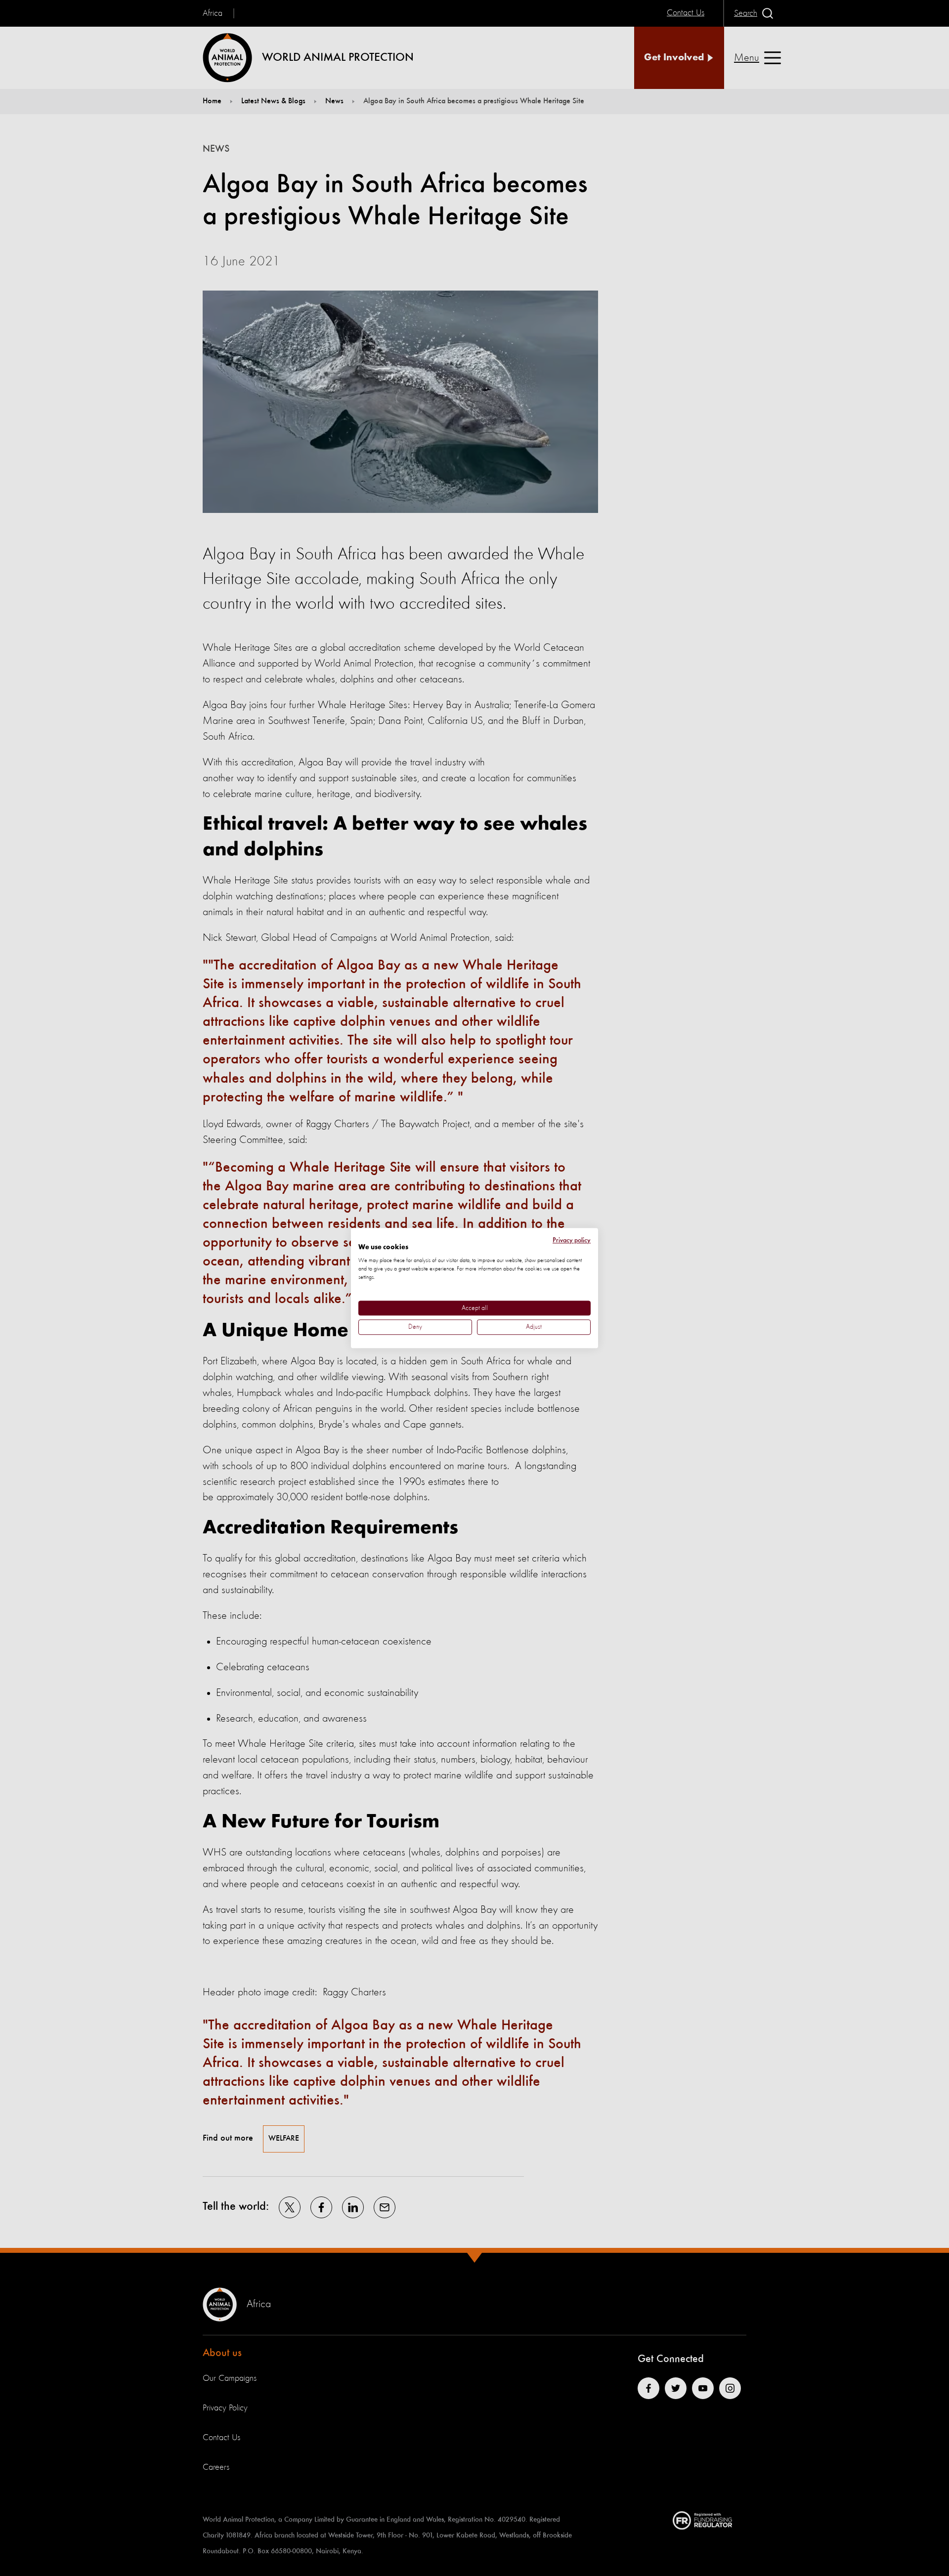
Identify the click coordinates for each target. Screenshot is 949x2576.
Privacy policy (572, 1240)
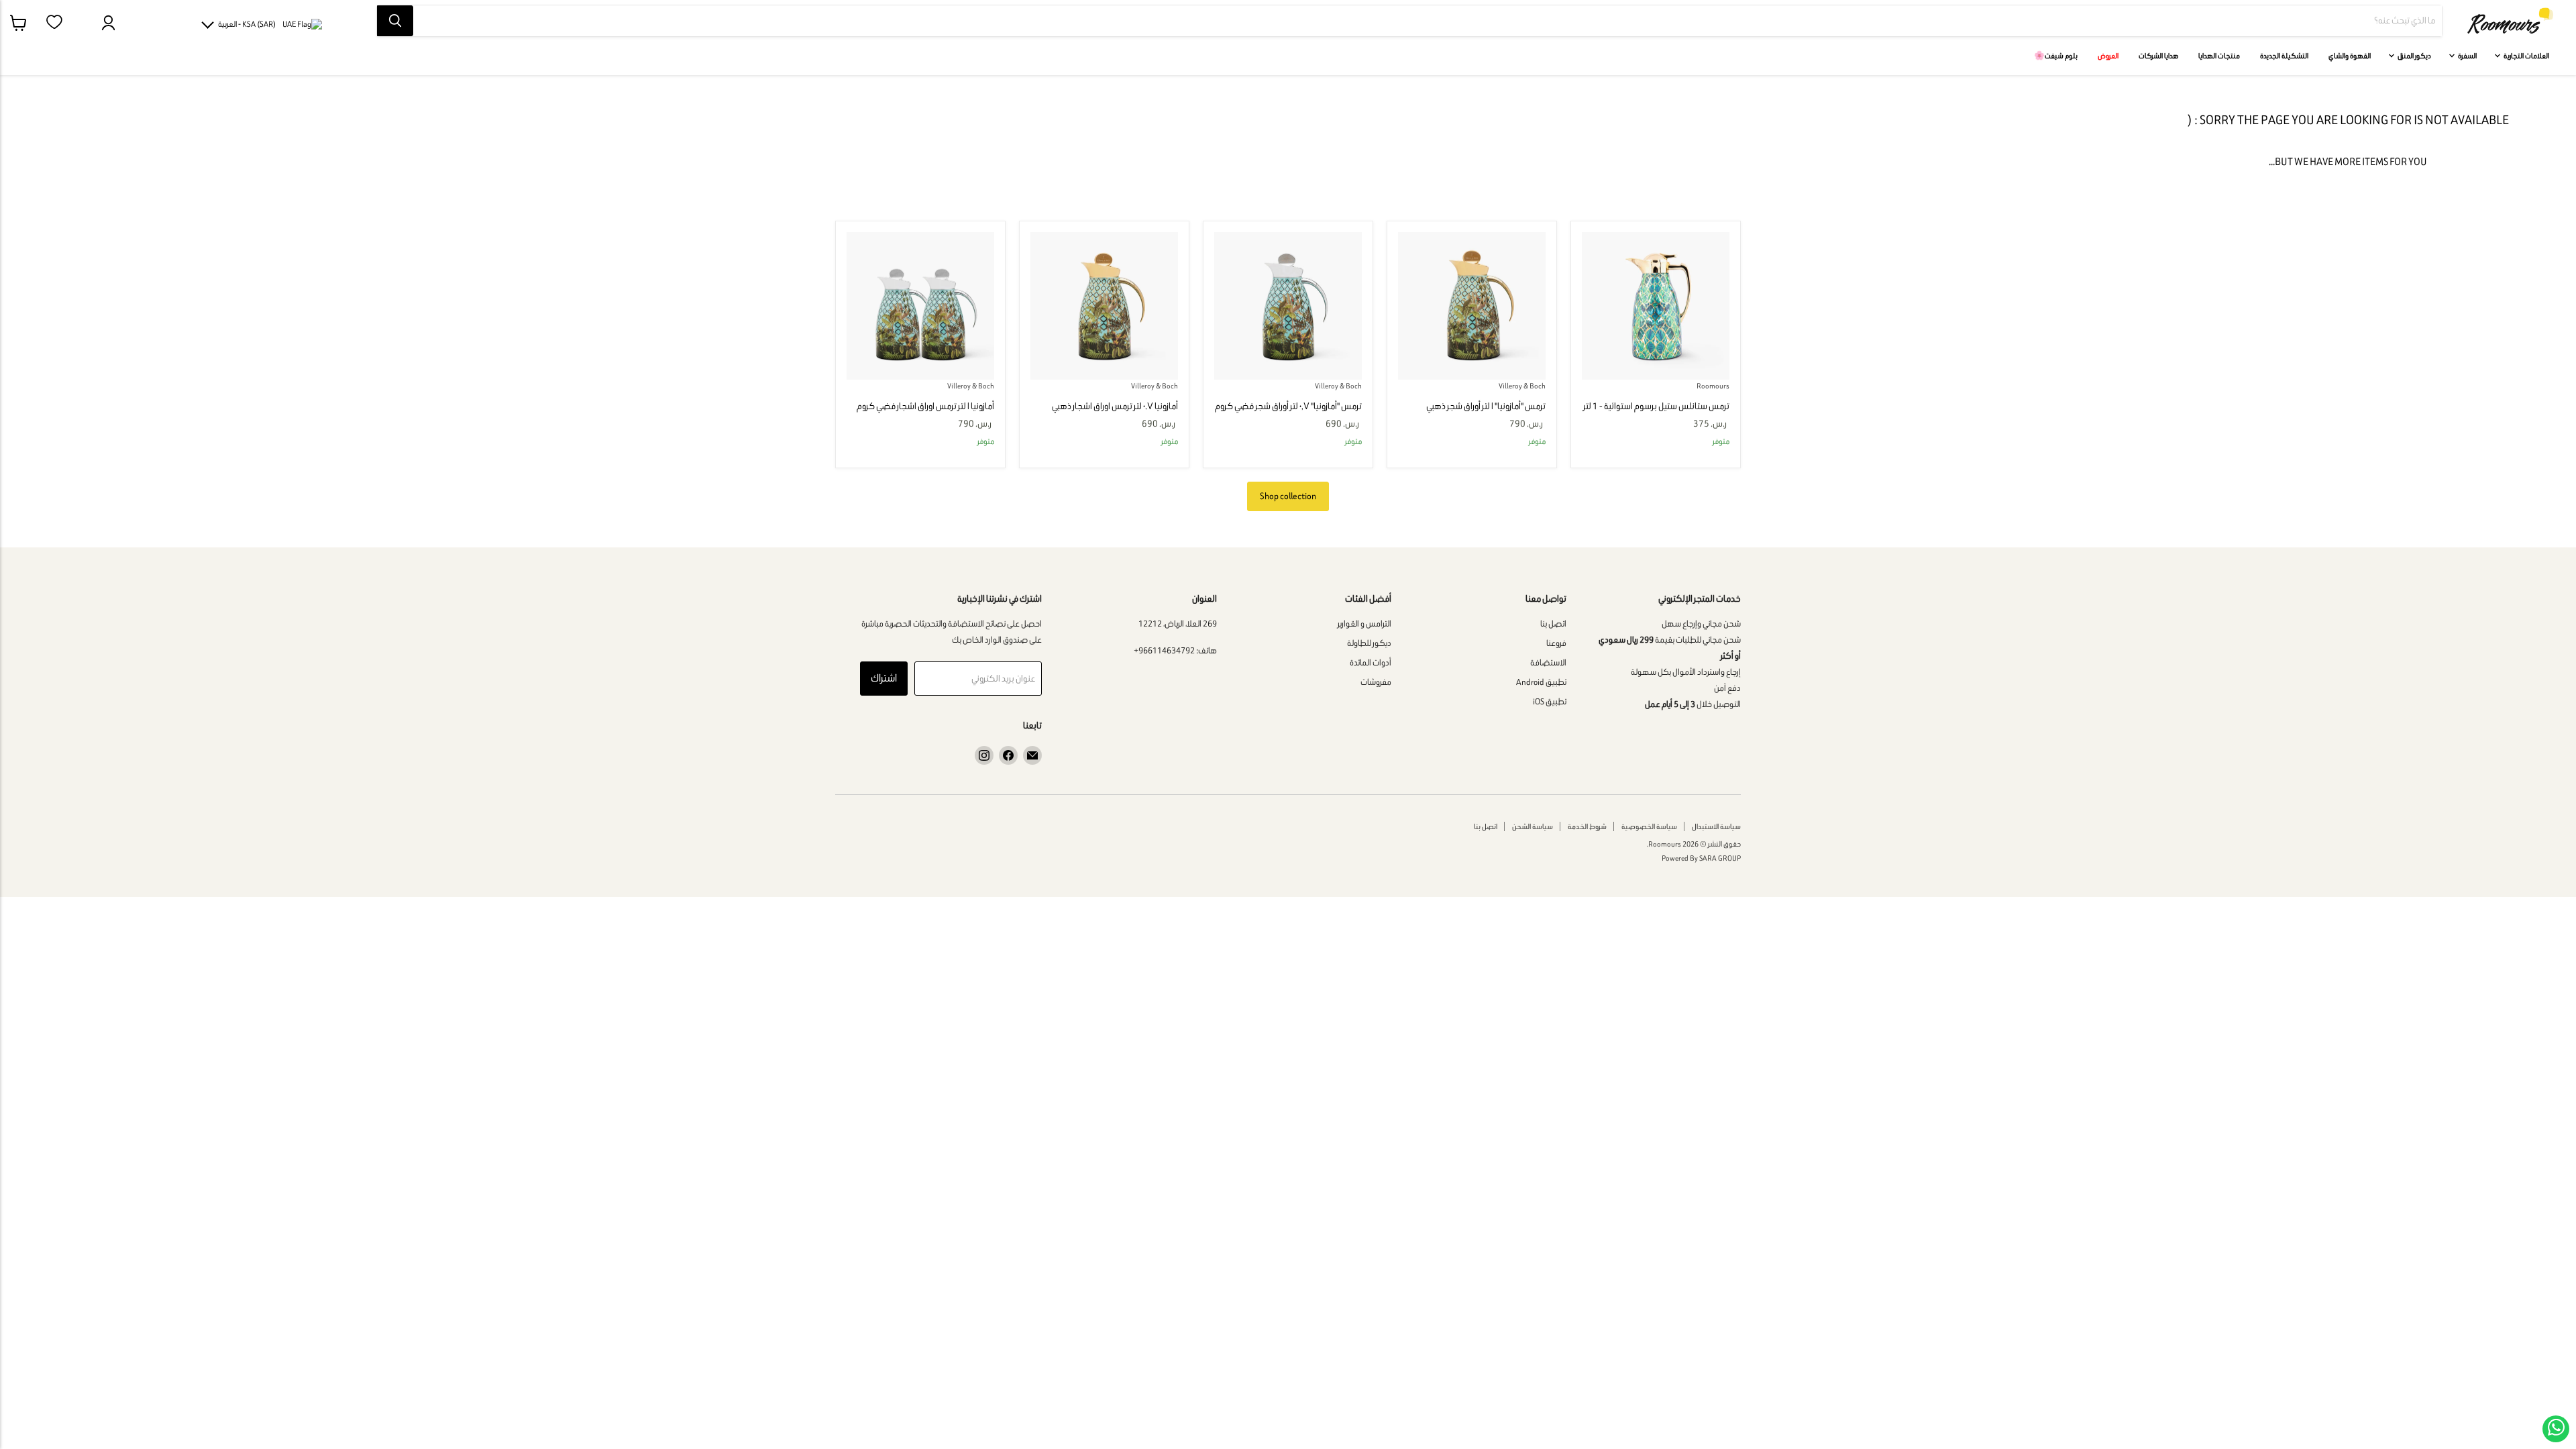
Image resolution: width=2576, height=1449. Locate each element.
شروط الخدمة (1587, 826)
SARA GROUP (1720, 858)
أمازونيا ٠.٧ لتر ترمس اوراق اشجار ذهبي (1115, 406)
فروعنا (1556, 643)
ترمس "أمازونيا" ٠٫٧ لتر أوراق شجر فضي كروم (1288, 406)
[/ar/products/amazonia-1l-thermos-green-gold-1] (1655, 306)
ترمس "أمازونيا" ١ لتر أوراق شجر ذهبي (1486, 406)
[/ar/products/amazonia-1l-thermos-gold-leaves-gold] (1472, 306)
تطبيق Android (1541, 682)
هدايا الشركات (2158, 55)
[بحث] (395, 20)
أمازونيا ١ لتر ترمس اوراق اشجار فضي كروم (925, 406)
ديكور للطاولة (1369, 643)
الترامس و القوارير (1364, 623)
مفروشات (1375, 682)
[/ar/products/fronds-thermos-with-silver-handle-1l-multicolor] (920, 306)
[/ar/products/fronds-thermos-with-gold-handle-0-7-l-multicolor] (1104, 306)
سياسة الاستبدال (1716, 826)
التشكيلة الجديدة (2284, 55)
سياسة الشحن (1532, 826)
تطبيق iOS (1549, 701)
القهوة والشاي (2349, 55)
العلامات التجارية (2525, 55)
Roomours (1713, 385)
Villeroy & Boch (1522, 385)
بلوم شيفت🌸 (2056, 55)
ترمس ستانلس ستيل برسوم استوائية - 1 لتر (1656, 406)
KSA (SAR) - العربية (247, 24)
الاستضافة (1548, 662)
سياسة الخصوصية (1649, 826)
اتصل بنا (1553, 623)
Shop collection (1288, 496)
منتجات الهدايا (2219, 55)
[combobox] (1427, 20)
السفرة (2467, 55)
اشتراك (884, 678)
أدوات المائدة (1370, 662)
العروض (2108, 55)
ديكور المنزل (2413, 55)
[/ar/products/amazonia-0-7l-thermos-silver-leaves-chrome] (1288, 306)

**Prompt**
Take the lines of the material above from the first through the one containing "[/ar/products/amazonia-1l-thermos-gold-leaves-gold] (1472, 306)", both included, and print them exactly without the pictures.

**Response box**
Identify the click coordinates for each target. Screenshot is 949x2576.
Privacy policy (572, 1240)
Image resolution: width=2576, height=1449. Locate each element.
شروط الخدمة (1587, 826)
SARA GROUP (1720, 858)
أمازونيا ٠.٧ لتر ترمس اوراق اشجار ذهبي (1115, 406)
فروعنا (1556, 643)
ترمس "أمازونيا" ٠٫٧ لتر أوراق شجر فضي كروم (1288, 406)
[/ar/products/amazonia-1l-thermos-green-gold-1] (1655, 306)
ترمس "أمازونيا" ١ لتر أوراق شجر ذهبي (1486, 406)
[/ar/products/amazonia-1l-thermos-gold-leaves-gold] (1472, 306)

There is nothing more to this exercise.